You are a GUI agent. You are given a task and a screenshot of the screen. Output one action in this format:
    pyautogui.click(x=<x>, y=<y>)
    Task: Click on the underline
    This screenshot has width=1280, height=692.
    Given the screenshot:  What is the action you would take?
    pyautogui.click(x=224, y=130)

______________________________

**A fazer:** Pode devolver todo o material acima tal como está, sem mudar uma única linha?

**Solução:**
You are a GUI agent. You are given a task and a screenshot of the screen. Output one action in this format:
    pyautogui.click(x=<x>, y=<y>)
    Task: Click on the underline
    This screenshot has width=1280, height=692.
    Given the screenshot:  What is the action you would take?
    pyautogui.click(x=224, y=130)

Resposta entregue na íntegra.